I realize now that she did the best she could. The fact that it wasn't good enough doesn't take away from the fact that she could do nothing else BUT do her best. She was a piss poor parent, but she was there. And there were times when she pulled it together and was truly a mom... and those are the times I try to focus on.

Thursday, November 4, 2010

Something you have to forgive someone else for

Oh, so many quotes about forgiving people. There's, "To err is human; to forgive, divine." Or how about, ". . . forgive us our trespasses, as we forgive those who trespass against us . . ." (The Lord's Prayer) Yet another: "To forgive is to set a prisoner free and discover that the prisoner was you.” (Lewis B. Smedes) And of course the old standby, "The weak can never forgive. Forgiveness is the attribute of the strong.” (Mahatma Gandhi )

So forgiveness is the right attitude. But what about forgiving someone who's done a very bad thing (let's take an extreme like physical abuse as an example)? Are you suddenly a bad person for not being able to say, "Hey, I forgive you for raping me,"? I don't think so, but sometimes it sure seems that way.

It took me years to forgive my mother for her "sins". She was a bad mom. There's just no getting around that; it's a fact. I can't change it, though... and apparently, neither can she. She remains the same bad person now that she was when I was growing up. I don't say that lightly, either. Not many people are BAD PEOPLE. Most of the time good people do one or two bad actions, and they then correct their errors and move on. My mother is not on that list.
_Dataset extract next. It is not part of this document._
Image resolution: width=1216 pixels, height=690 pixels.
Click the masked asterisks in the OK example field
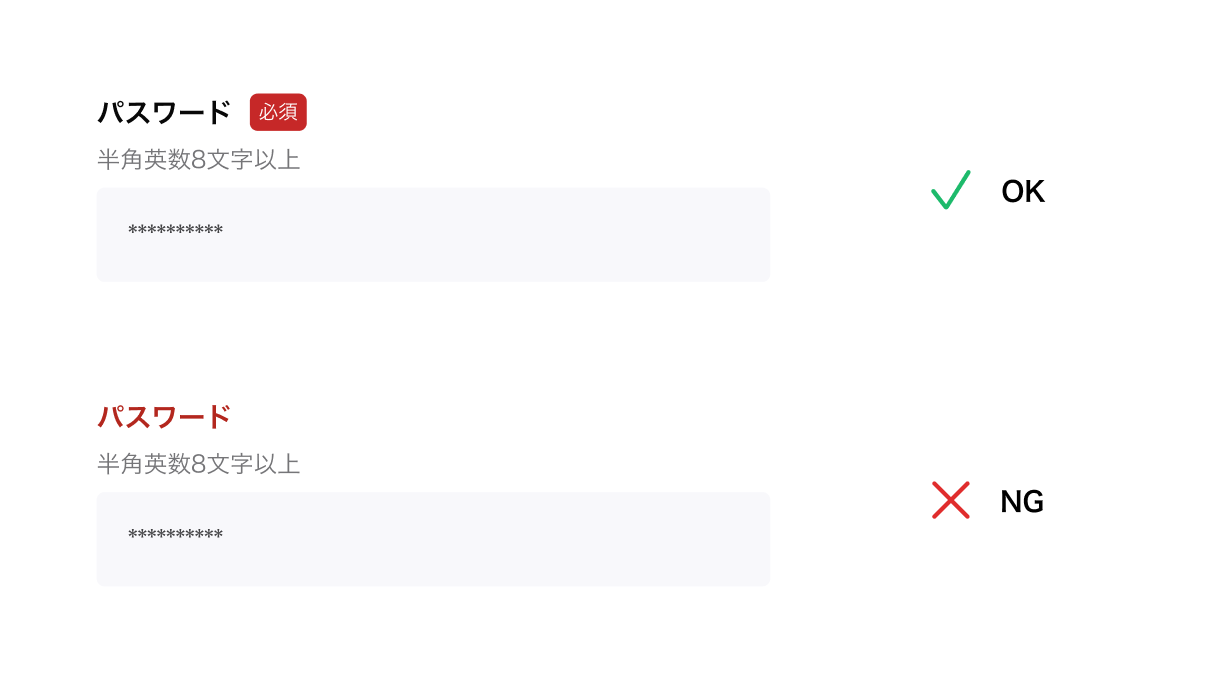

Still, I have forgiven her. She did the best she could. The fact that her best wasn't good enough does not change the fact that she gave it her all. Isn't that what we all do? What I cannot do is forget. Because she is not capable of changing, I simply cannot forget. I need to be aware of what happened, so that I do not put myself in the same position again. Forgive, yes. Forget? No, abuse victims, victims of violence or disaster simply cannot, and should not, forget.

I have to forgive someone for being who they are. Much in the same vein as my comment yesterday about my being human, there is someone in my life that is quite fallibly human and has hurt me and continues to hurt me on an almost daily basis. I still love that person, but that isn't enough right now. I need to forgive that person, and I'm having difficulty with it. Again, it's a situation of forgiveness without forgetfulness, which makes it even more touchy. Still, that is what I need to do. If I am to be a strong person, if I am to speak as a minister at some point in the future, then I need to forgive the people who've wronged me.

But it's sure hard.

Wednesday, November 3, 2010

Something you have to forgive yourself for

I need to forgive myself for being human.
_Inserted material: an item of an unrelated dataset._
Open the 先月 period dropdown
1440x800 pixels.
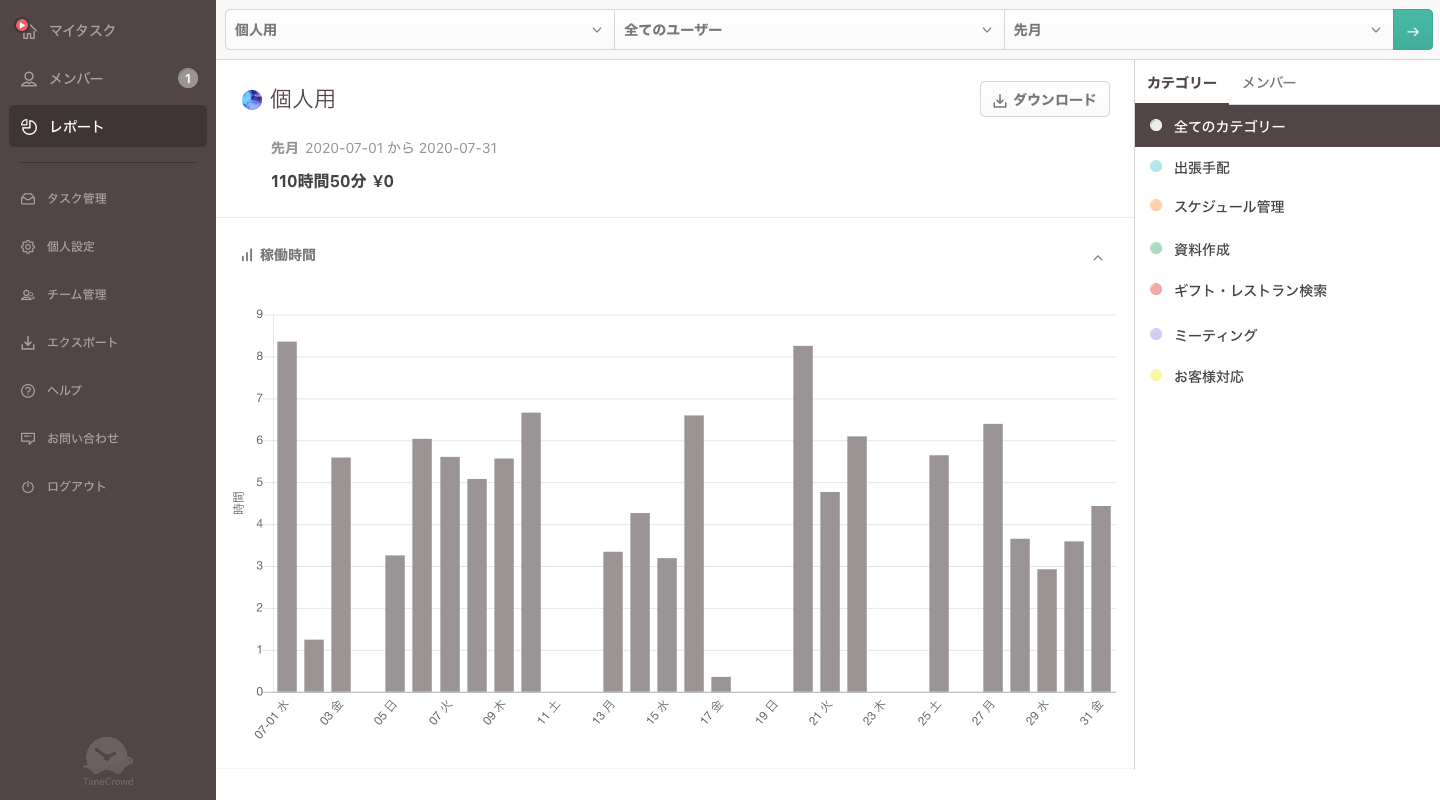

I don't even know how to comment on that one. I make mistakes all the time. I try to catch up on one thing and five others fall out the other end. I've tried reducing the number of plates I have but it doesn't seem to work. There always seems to be one too many. Things are falling down around me, and my instinct is to "know" it's all my fault.
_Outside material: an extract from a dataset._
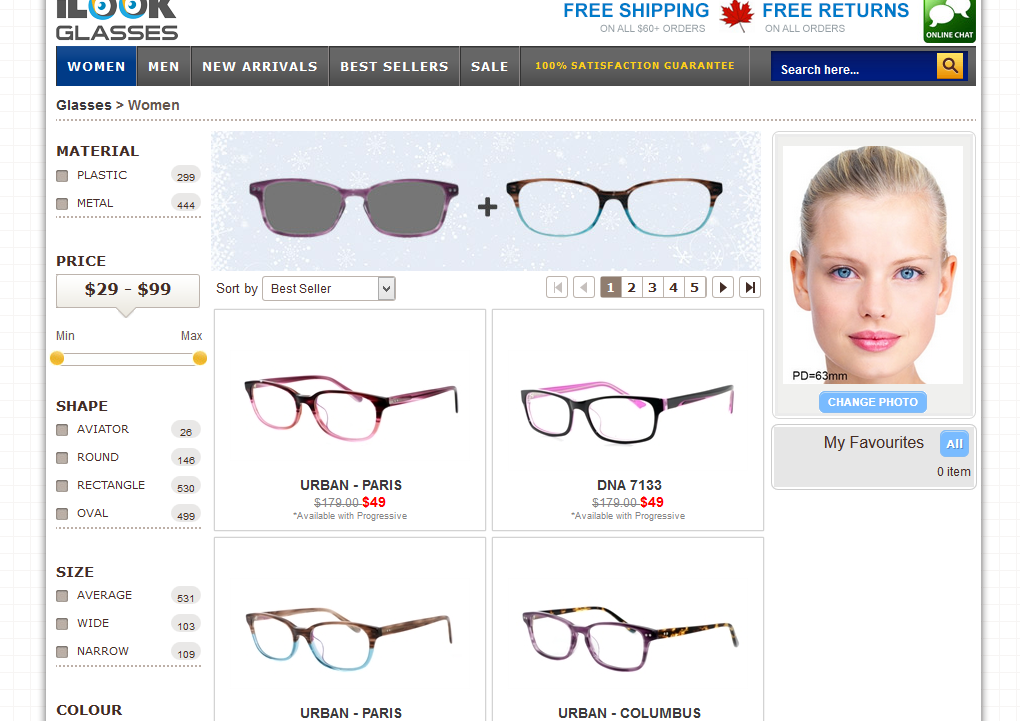Open the Sort by Best Seller dropdown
Thing is, I'm human. I can't do everything. I can't fix everything (heck, I can't even fix some things). Everything I'm around seems to break.

Tuesday, November 2, 2010

Something you love about yourself

It's harder to write about something I love about myself, than something I hate. After all, it's hardly egotistical to say I hate this or that about myself. On the other hand, I hate feeling like I'm tooting my own horn. There are a handful of things I don't mind saying that I'm good at: rollerskating, for instance, and writing. But they aren't things I LOVE about myself. They're just things I'm good at. Does that make sense?

I love the fact that I am able and willing to comfort the dying and the grieving. It's something not many people are comfortable with, and yet it doesn't bother me. Death doesn't frighten me as it does some people (though pain scares me a lot!), and so the hesitance many people feel around those who are suffering from terminal illnesses doesn't touch me. Perhaps it is because of my closeness with the cthonic gods like Hecate and Dionysos and Haidies and Persephone... and Nyx. Perhaps it's just my personality. Whatever it is, it just doesn't hit me as it hits others.

I do still grieve. When my friend Eric died, I was devastated. For almost a full year I was in a very deep emotional pool of hurting. Yet the idea of his death didn't pain me. It was losing him after finding him again. It was that he left me here and moved on. Now, five years later, I feel very close to him. He is with me a lot, in his silly panama hat and wearing the most ridiculous looking white outfit. It makes me laugh; perhaps that's why he does it.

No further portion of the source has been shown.